Ruby has script scope, module/class/method definition scope and block scope. Only blocks create nested scopes. So, you need to use a block to define your method. Thankfully, there is a method for defining methods that takes a block:

def f
  v = 5
  define_method :g do
    v
  end
  g
end
f
# => 5

However, note that this does not do what you think it does (and neither does your original code). It does not define a method g nested in method f. Ruby doesn't have nested methods. Methods always belong to modules (classes are modules), they cannot belong to methods.

What this does is define a method f, which when you run it defines a method g and then calls that method.

Observe:

methods.include?(:g)
# => true

You have now defined a new top-level method (actually a private instance method of Object) called g, and you will define it over and over and over again, everytime f gets called.

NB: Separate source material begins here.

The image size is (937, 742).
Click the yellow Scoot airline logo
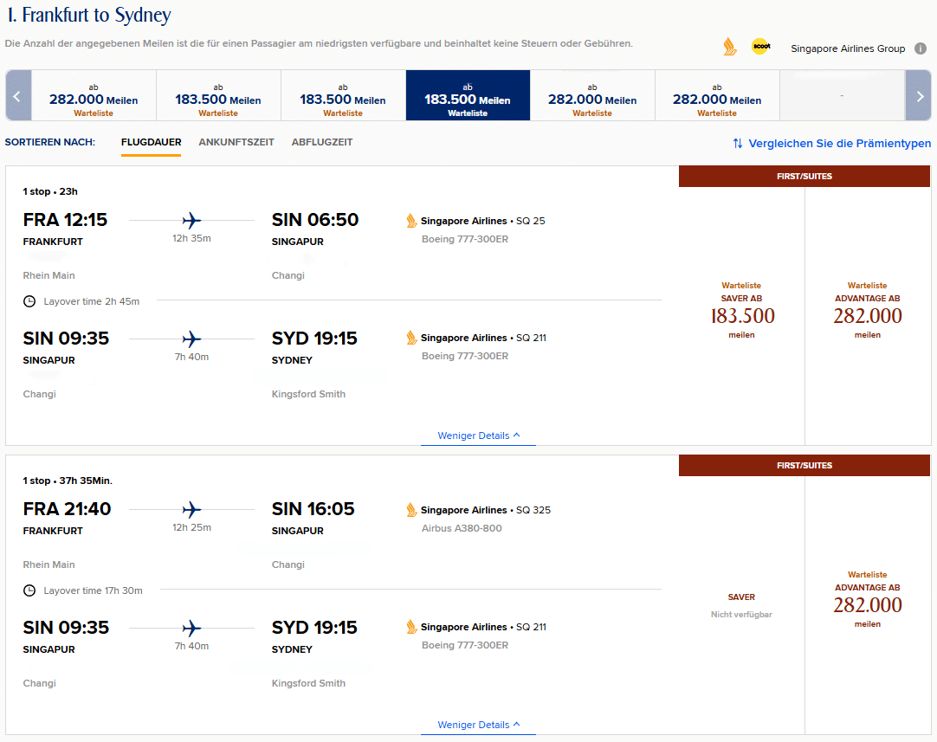760,48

What you probably want is a lambda:

def f
  v = 5
  g = -> { v }
  g.()
end
f
# => 5

In a comment to another answer you wrote:

Okay, so I'm messing around with lambdas, and I noticed that anything I do to v inside of g is not reflected in v once g returns. Is there a way I can make my changes to v stick?

def f
  v = 5
  g = -> { v = 'Hello' }
  g.()
  v
end
f
# => 'Hello'

As you can see, the change to v does "stick" after g returns.